PROBLEM TO SOLVE
The whole listing that follows, pictures excepted, should be printed again exactly as given.

ENTRIES PROVIDED
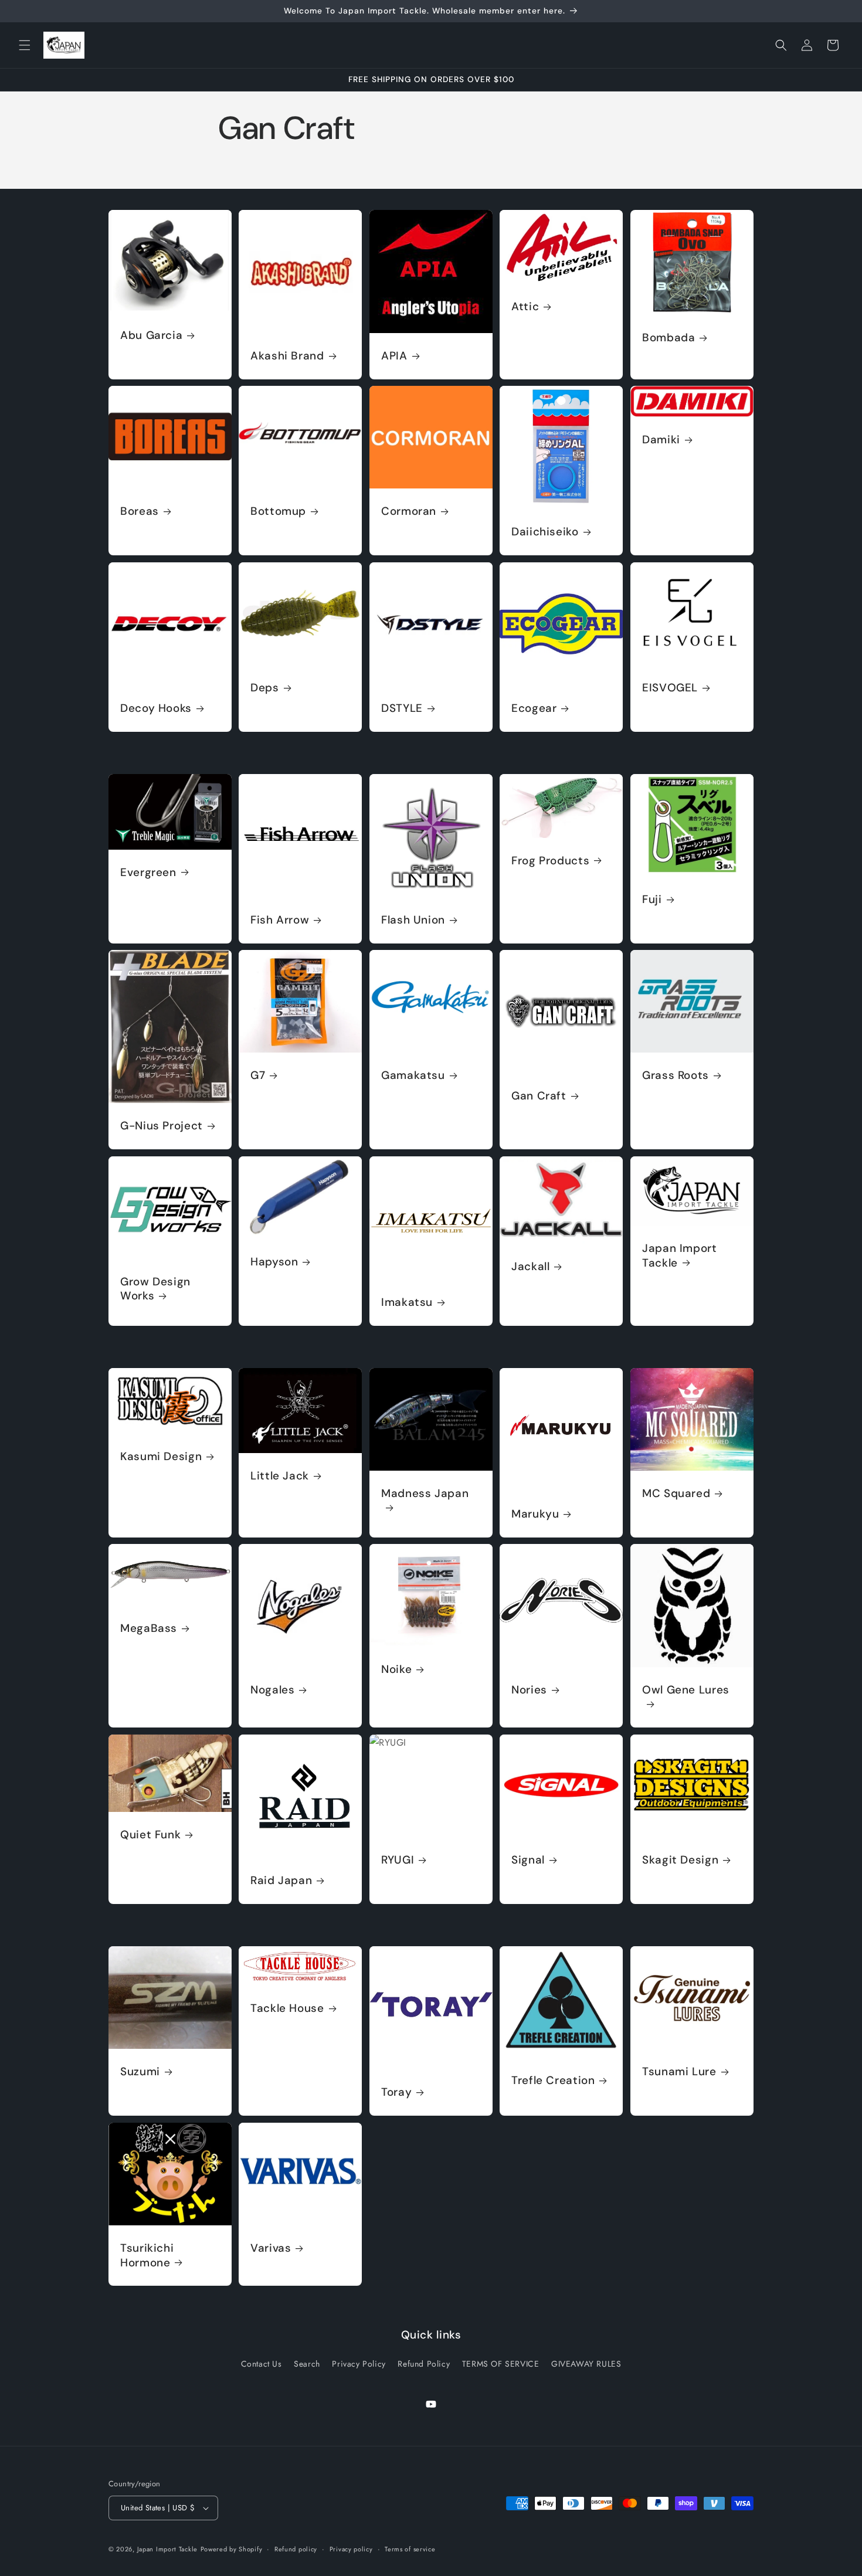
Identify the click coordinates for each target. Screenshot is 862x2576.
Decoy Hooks (156, 708)
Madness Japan (425, 1493)
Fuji (652, 899)
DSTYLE (402, 708)
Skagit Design (680, 1861)
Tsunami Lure (679, 2072)
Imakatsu (407, 1302)
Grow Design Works (155, 1289)
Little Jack (279, 1476)
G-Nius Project (161, 1126)
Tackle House (287, 2008)
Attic (525, 307)
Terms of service (410, 2548)
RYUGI (397, 1861)
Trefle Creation (553, 2080)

REPLY
Identify the click coordinates for each target. Screenshot is 862x2576.
Decoy Hooks (156, 708)
Madness Japan (425, 1493)
Fuji (652, 899)
DSTYLE (402, 708)
Skagit Design (680, 1861)
Tsunami Lure (679, 2072)
Imakatsu (407, 1302)
Grow Design Works (155, 1289)
Little Jack (279, 1476)
G-Nius Project (161, 1126)
Tackle House (287, 2008)
Attic (525, 307)
Terms of service (410, 2548)
RYUGI (397, 1861)
Trefle Creation (553, 2080)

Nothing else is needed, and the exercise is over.